Her iktidar kendi propagandasını yapacak yayın organlarına sahip olmak ister ve bunu sağlamak için elinden geleni yapar. Ama AKP iktidarı burada da akla yakın dozları aştı. Bu işlerde bu kadar çok "eleman" çalıştırması başlı başına "hayretlik" bir konu ama bu kadroların ideolojik mücadeleyi kazanmak için başvurdukları yöntemler daha da şaşırtıcı. Üstelik yalnız "trol" dediğimiz kadrolar değil, en tepelerdeki iktidar erbabı da işin içinde: Camide içki içenler, başı örtülü kadının üstüne işeyenler gibi tevatürlerin herhangi bir gerçekliğe dayanmadığı bilmem kaç kere kanıtlandı ama iktidar hâlâ bu masalları anlatıyor.
"Liyakat" sık sık kullanılır bir kavram haline geldi çünkü eksikliği habire hissediliyor. Hep söylenen söz: Gülen hareketiyle ittifak AKP'nin düşünsel varlığına bir şeyler katıyordu; bu ittifakın bozulması AKP'nin entelektüel çapının yetersizliğini ortaya koydu. "Nitelik eksikliğinin niceliksel zenginliği" diyeyim.
AKP'nin gene en tepedeki temsilcilerinden başlayarak yaydığı "kindar" ideolojinin dozu da beklenmedik derecelerde.
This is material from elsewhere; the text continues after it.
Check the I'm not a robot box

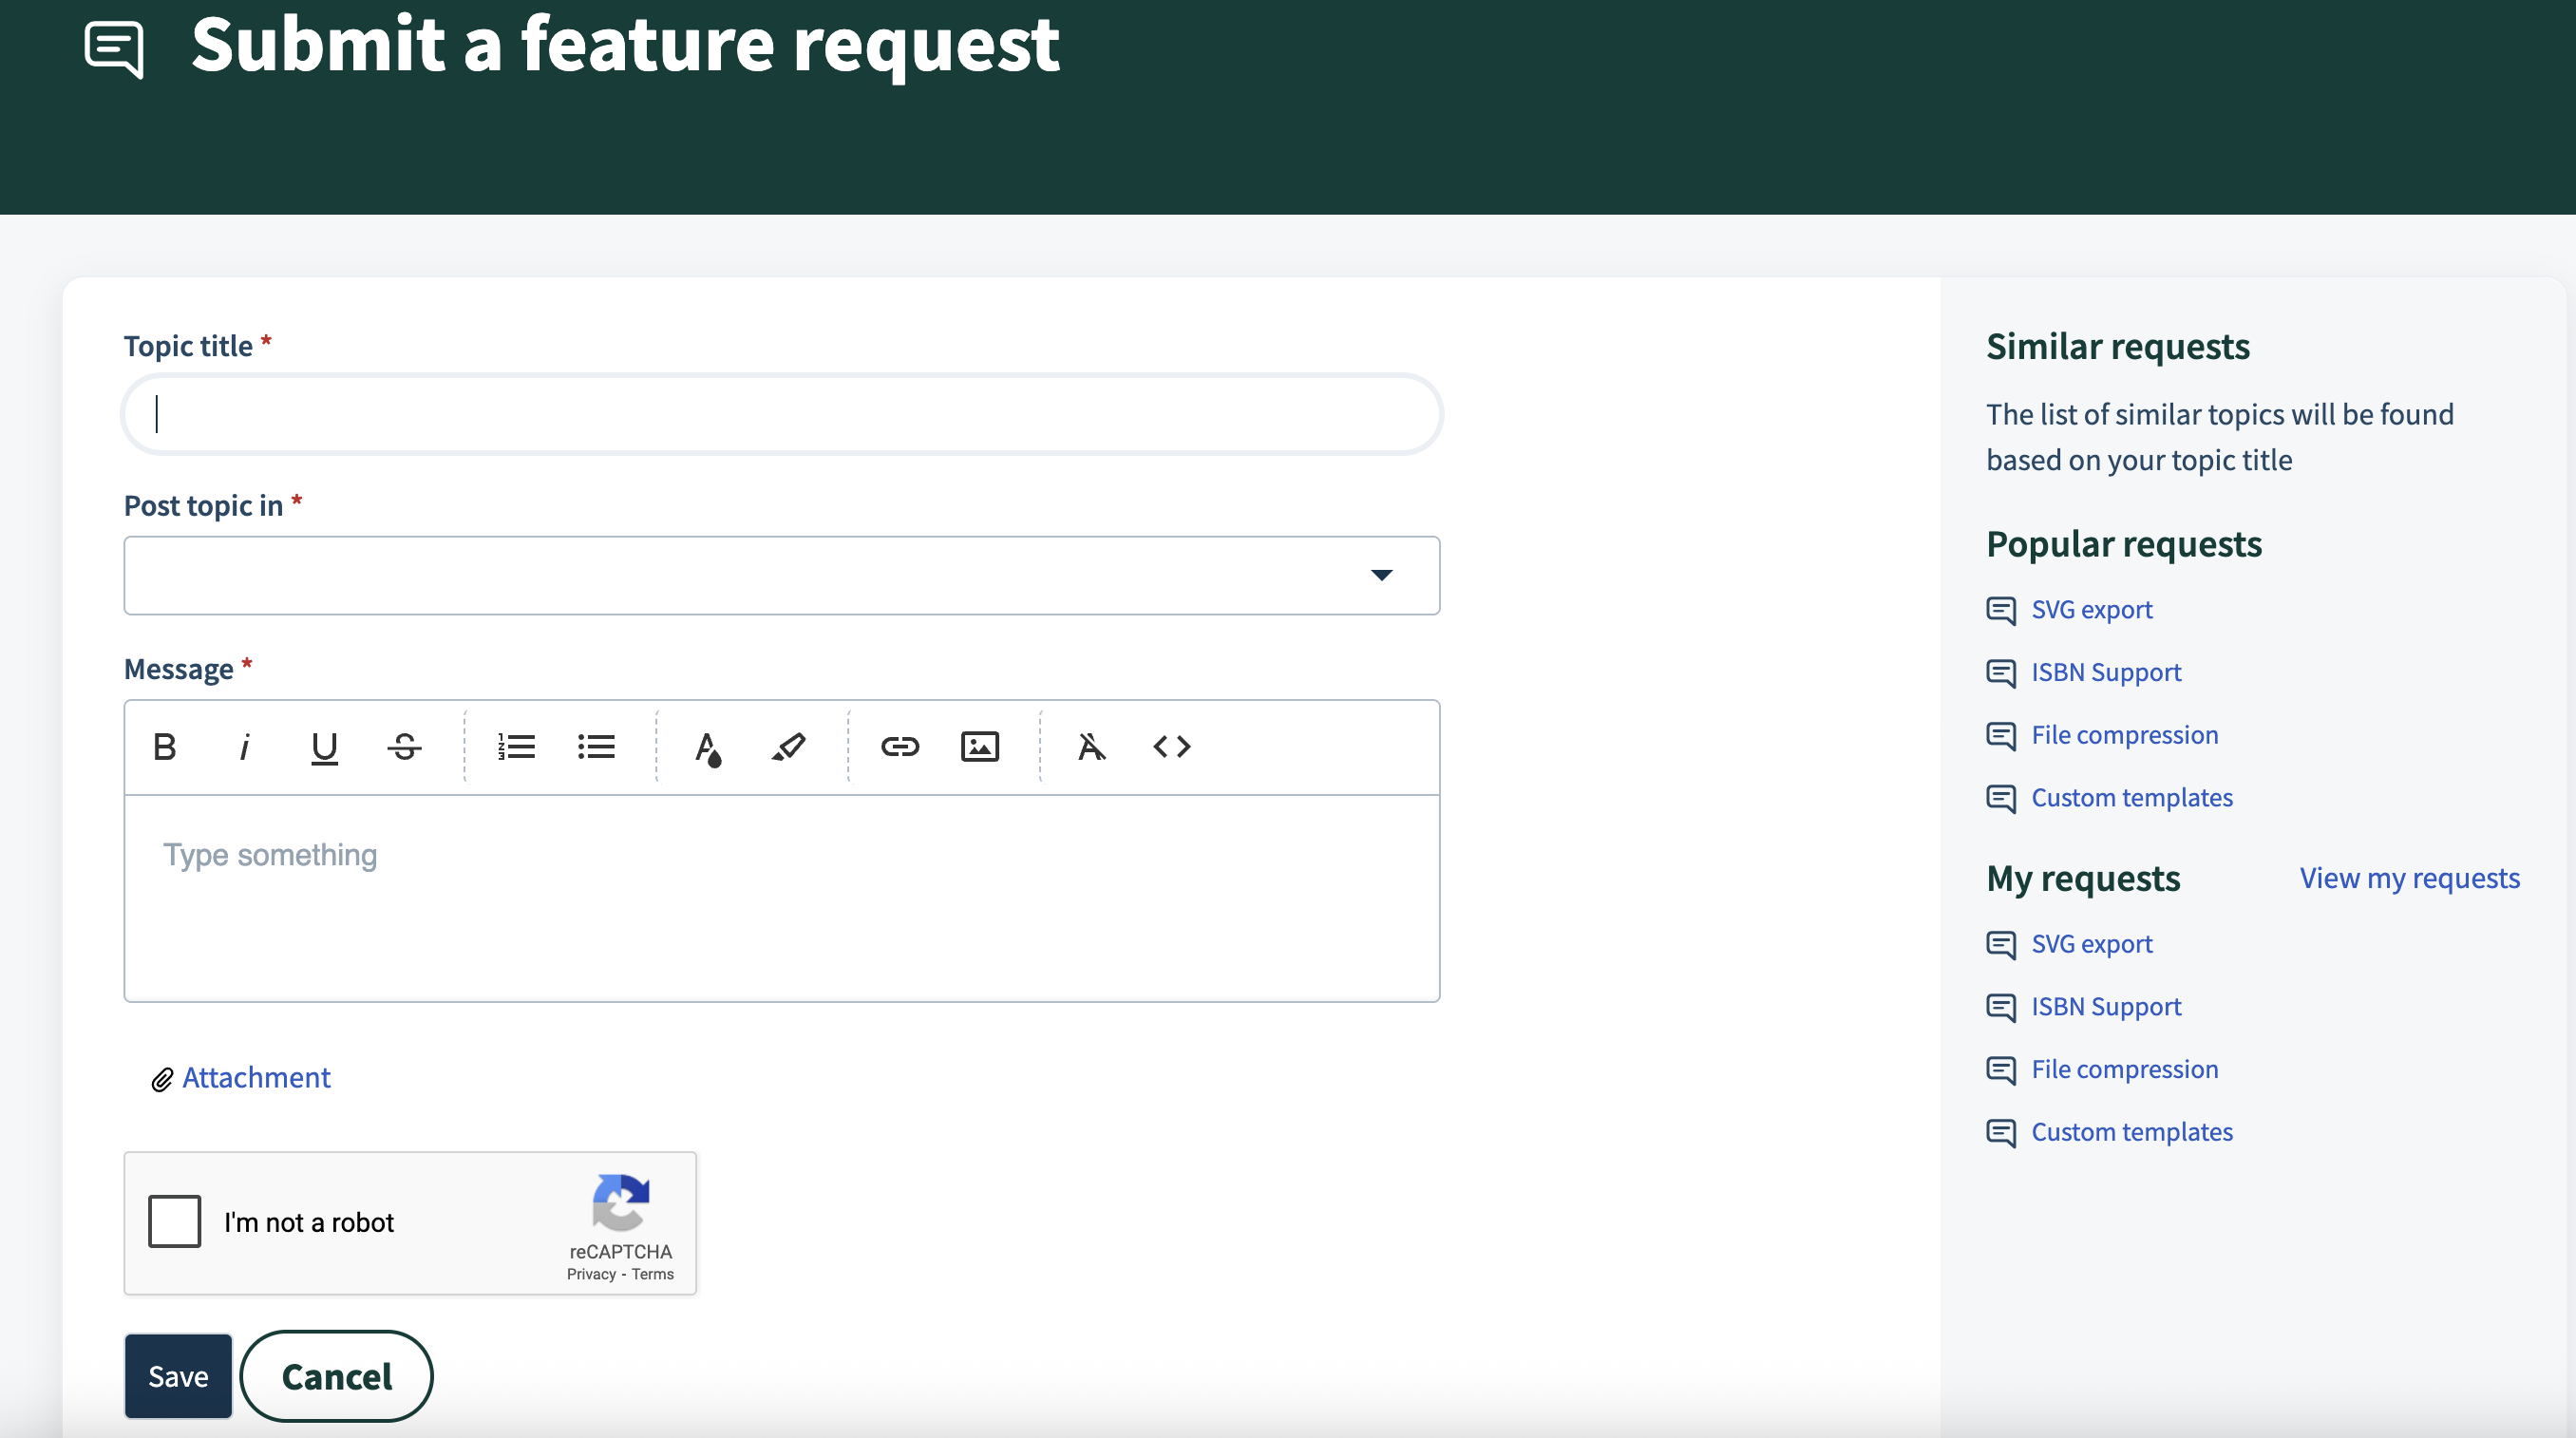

Zaten AKP'de asıl şaşırtıcı olan bu "nicelik" konusu. "Şu yanlıştır, bu etiğe aykırıdır" diye eleştirilen her şey AKP daha dünyada yokken yapılmıştı. Yapılmıştı, ama bu ölçüde değil. Belki bu saydıklarımın sonuna (ya da başına) pervasızlığı eklemek gerekiyor.
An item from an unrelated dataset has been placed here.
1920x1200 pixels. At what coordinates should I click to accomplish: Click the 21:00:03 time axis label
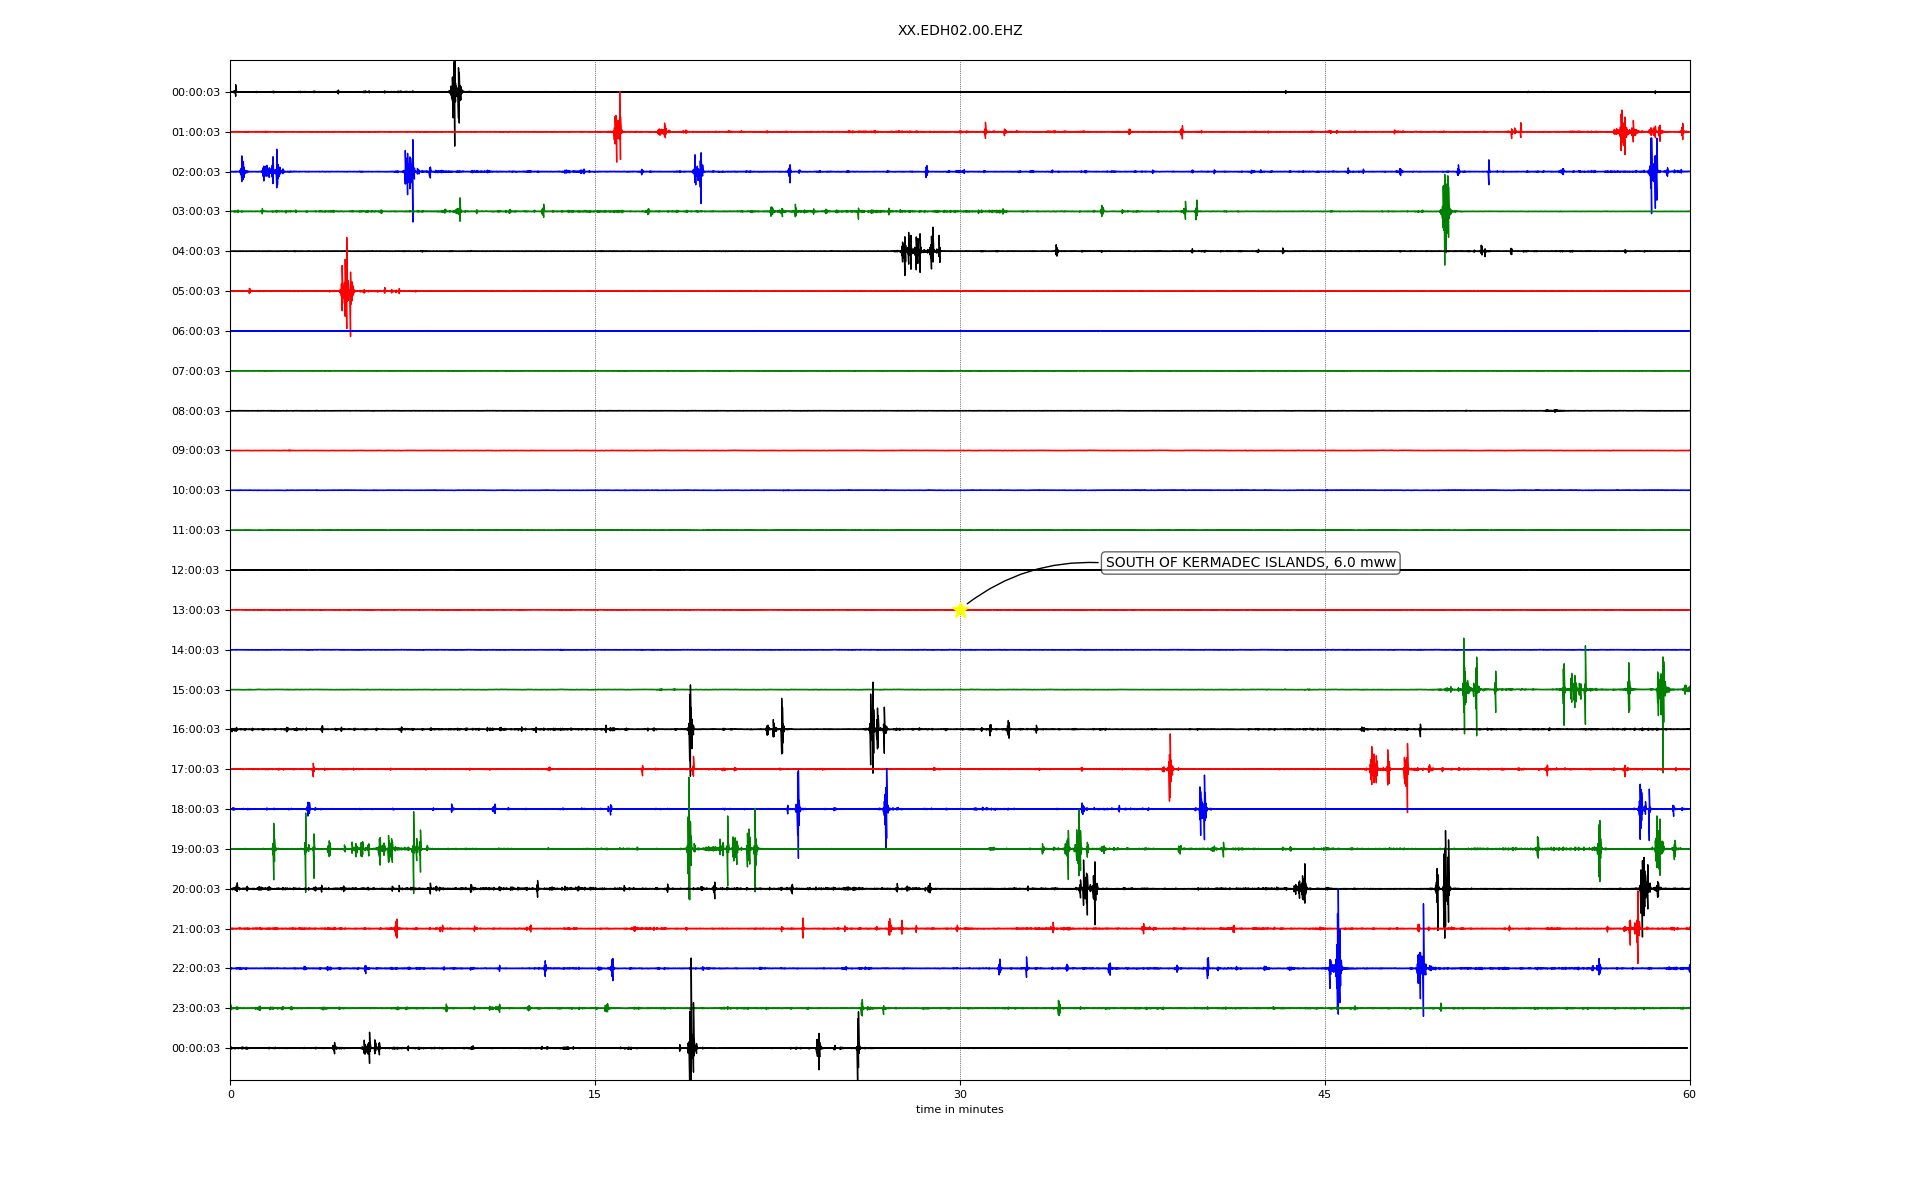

Bunlar böyle olurken, laiklik alanında endişe edilen her şey de gerçekleşmeye başladı. Beklenen şeyler, anti-demokratik siyaset, Batı düşmanlığı, Diyanet'e verilen işlev, eğitime yaklaşımın dogmatizmi, her türlü hamaset bizi daha fazla bekletmedi. Bunların arasında siyasi İslam'dan çok MHP hareketine yakın bulduğumuz etmenler bayağı yoğun.
Böyle bir biçimlenmede bireylerin rolü beklenmedik ölçülerde belirleyici olabiliyor. AKP'de yer alan, AKP'ye oy veren v.b. herkesin bu özellikleri paylaştığını düşünmüyorum; zaten başlangıçta bir araya gelip bu partiyi kuranlardan hâlâ partide kalan kişi çok az. Gene de, AKP'nin iktidarda kalmasını, gereğinde bütün bunları yaparak kalmasını tercih edenlerin oluşturduğu hatırı sayılır bir kitle var. O çerçevede baktığımızda görünen resim "alan memnun, satan memnun".